NSA and Lucifer / DES
To be fair the NSA suggested changes to DES which -as I recall - included a shorter key. Years later it was discovered that their suggestions strengthened DES, so there is a precedent. Odd course, you could argue that they thought they were weakening DES, and what happened was unexpected.
Argh (and argh also to Pet Peeve, who posted a better but still agonizingly vague summary of the story).
Really, in the time it takes to write a post like this, you could, y'know, look it up. The whole thing is in Applied Cryptography and no doubt many online sources.
1973-1975: NBS, the precursor to NIST, sends out a call for a cipher to establish as a standard. IBM creates Lucifer, as part of its research into block ciphers. (Many notables in the crypto industry were involved: Feistel, Coppersmith, etc.) IBM submits Lucifer to NBS, agreeing to license it without charge.
1975: NBS asks NSA to evaluate the algorithm and suggest changes.

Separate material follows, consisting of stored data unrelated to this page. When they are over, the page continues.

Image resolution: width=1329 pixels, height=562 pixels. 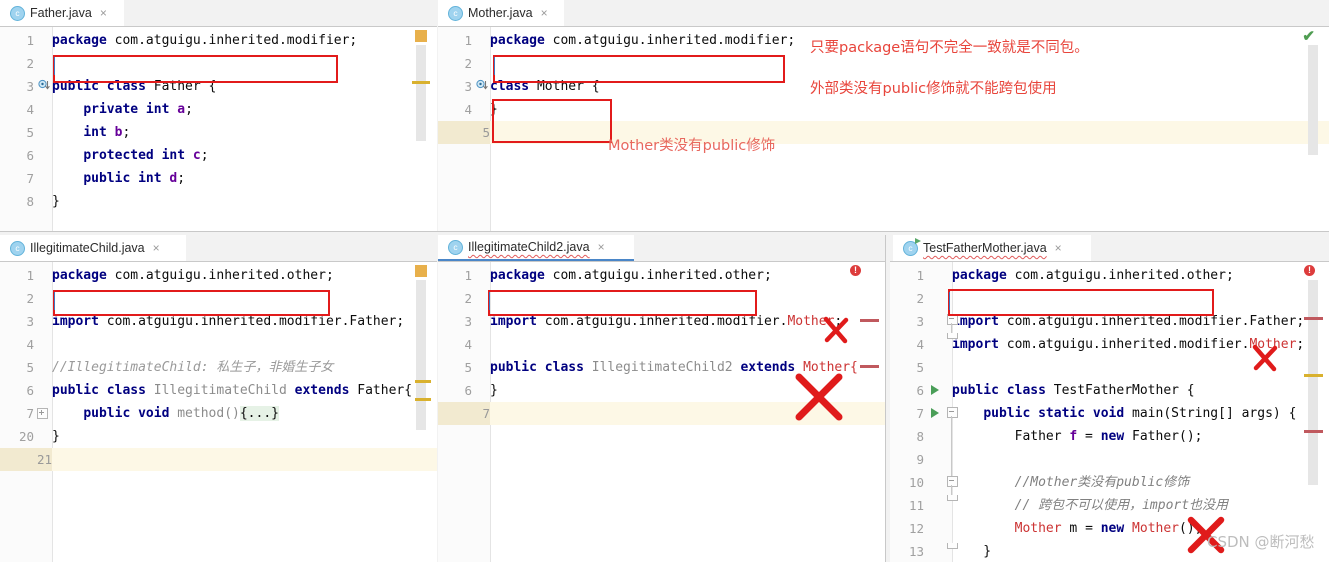 I want to click on fold-expand-icon, so click(x=42, y=414).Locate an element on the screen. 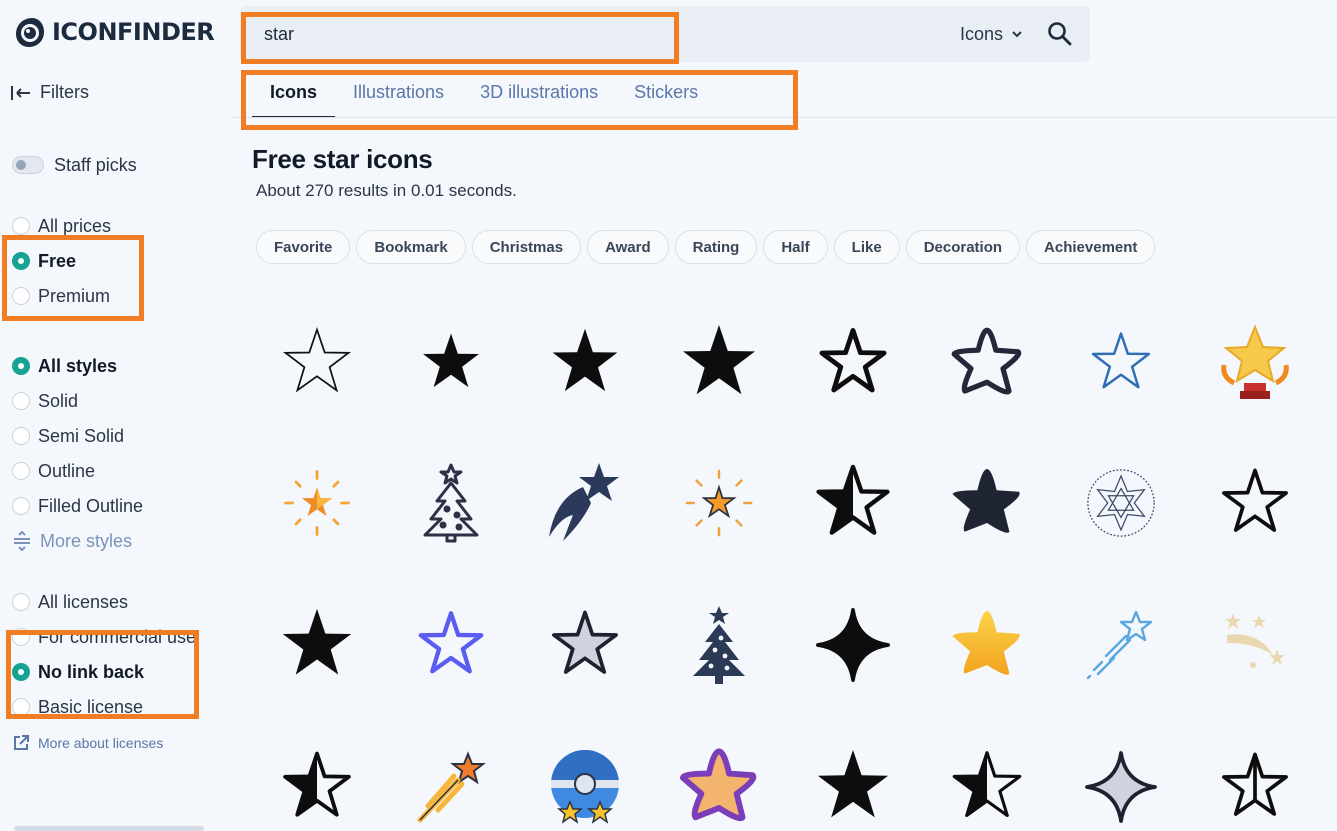  tag-chip: Decoration is located at coordinates (963, 247). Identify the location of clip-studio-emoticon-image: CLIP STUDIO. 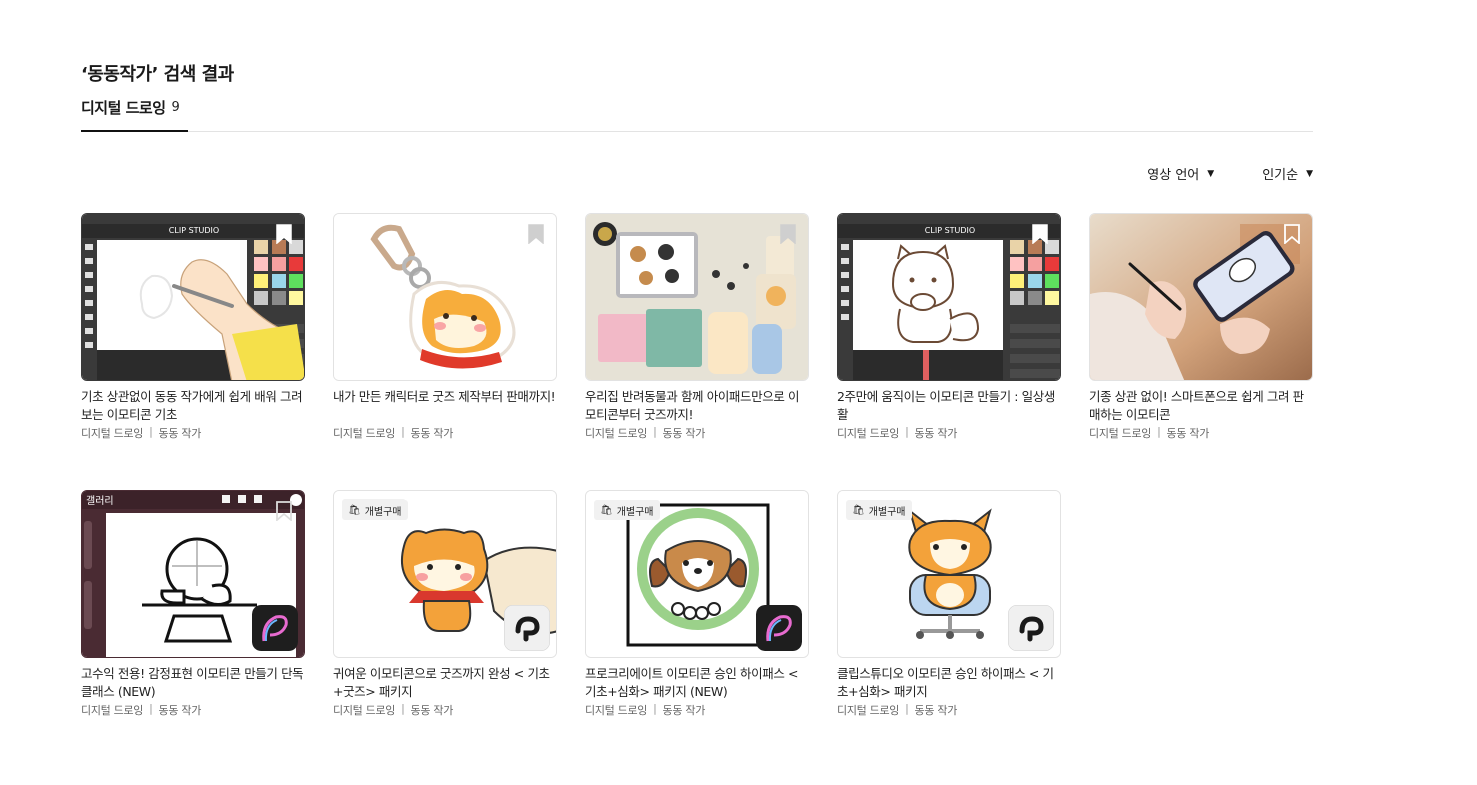
(949, 297). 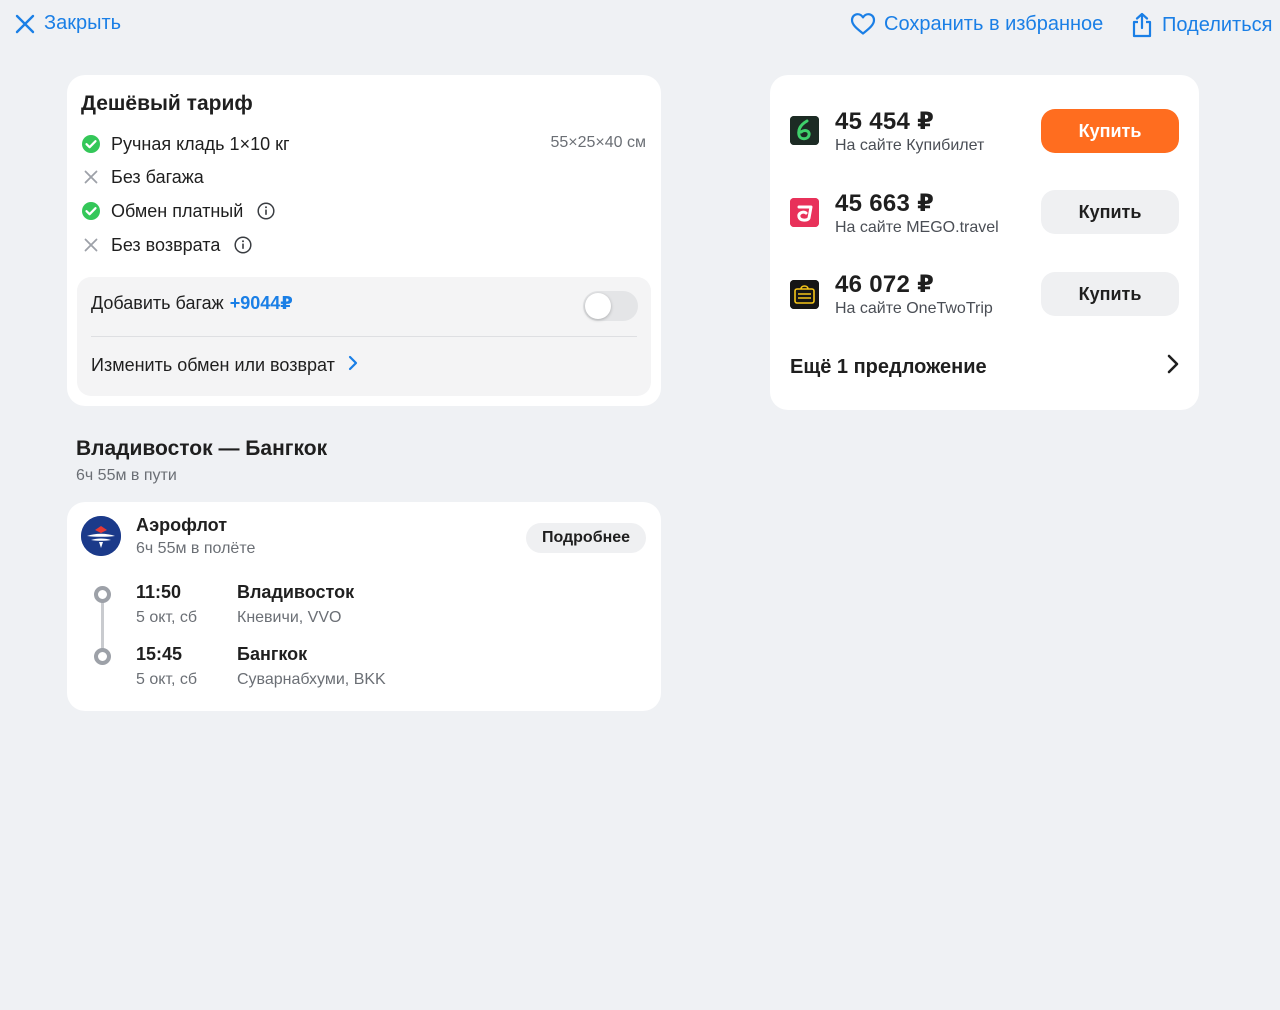 I want to click on route-duration: 6ч 55м в пути, so click(x=126, y=476).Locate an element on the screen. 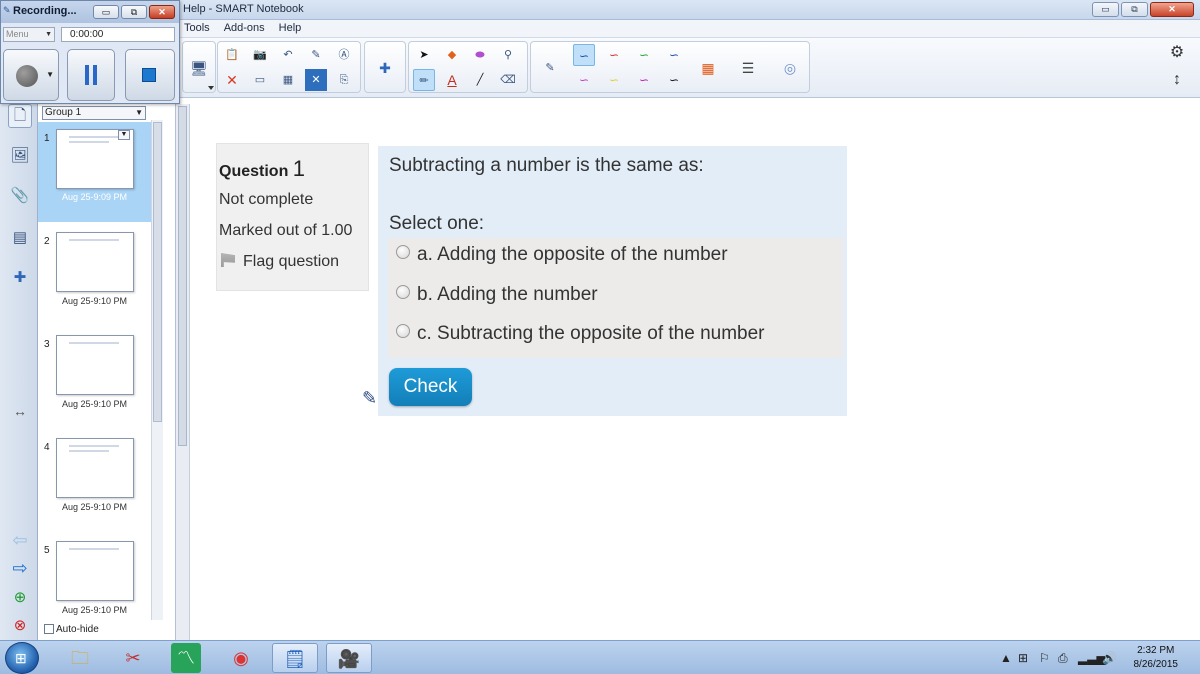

NSA makes various changes, in particular shortening the key (effectively to 56 bits) and changing the S-boxes. This is the NSA acting in its official "help US business" role, as DAM said. And many people were suspicious, in their public responses to NBS - contradicting RSA's ridiculous claim "hey, we all used to trust the NSA without reservation" (I paraphrase).
1976-1977: NBS holds public workshops to evaluate the revised Lucifer. There is much debate, but NBS standardizes it as DES anyway.
Schneier notes: "Off the record, NSA has characterized DES as one of their biggest mistakes". Why? Because the standard described it as a hardware cryptosystem, but provided enough information to implement it in software. Apparently someone high up at NSA thought DES would only ever appear in hardware, which would be much easier to keep under export control.
In the '80s, various other groups (ANSI, some ISO working groups) adopted DES as a general standard, or as part of other standards. It became entrenched (later in 3DES form to fix the short key).
1977-1981: Various researchers show just how vulnerable DES's short key is. Specifically, they come up with informed estimates for DES brute-force cracking machines (between $5m and $50m) and estimate how long such a machine would take to crack a ciphertext (on the order of a few days; remember this is for circa 1980). There's widespread suspicion that NSA shortened the key so well-funded adversaries (i.e., the NSA) could decrypt communications they felt were particularly interesting.
There was also a lot of worry that DES was a group, possibly a pure or even closed group; that would make multiple-encryption pointless (3DES would be no stronger than DES), and if closed would cut the effective key length in half, to 28 bits (via a meet-in-the-middle attack). The associated concern was that the NSA knew DES was a group, and possibly had made it a group by mucking with the S-boxes. In 1992 this was publicly disproven (DES is not a group), and Coppersmith says IBM always knew it wasn't a group, but kept the details secret (because, hey, they're IBM).
What about those S-boxes? They're the non-linear part of DES, and the only real security. Each S-box is a substitution table with a 6-bit input and a 4-bit output. IBM submitted Lucifer with one set of S-boxes; the NSA sent it back with a different set. IBM couldn't find anything wrong with the NSA's set. Some found this worrying.
Did the NSA use subtly-weak S-boxes (i.e., ones with hidden algebraic structure) so they could break DES? Did they change the S-boxes because they were worried IBM might have put a similar backdoor in their original set? Did they know something that wasn't in the published literature?
In 1990, we got a strong indication that the answer to the last question was "yes", when Biham and Shamir published their work on differential cryptanalysis. DES is "vulnerable" to DC, in the sense that there are better-than-brute-force attacks against DES with DC. But the S-boxes in DES turn out to be optimized against DC. What a coincidence! Coppersmith has said that IBM and NSA knew about DC back when DES was created.
In 1993, Matsui published on linear cryptanalysis. It turns out the DES S-boxes are not optimized against LC. You can crack stock DES with around 243 known plaintexts using LC.
So: Did the NSA not know about LC in 1976? Did they know about it, and keep it as their own backdoor? Did they know about it, but also know about something worse that made it impossible to optimize the S-boxes against both DC and LC and mystery-analysis? Only their tobaccanist knows for sure.
tl;dr: The NSA both strengthened and weakened DES, almost certainly deliberately. Their involvement was always controversial.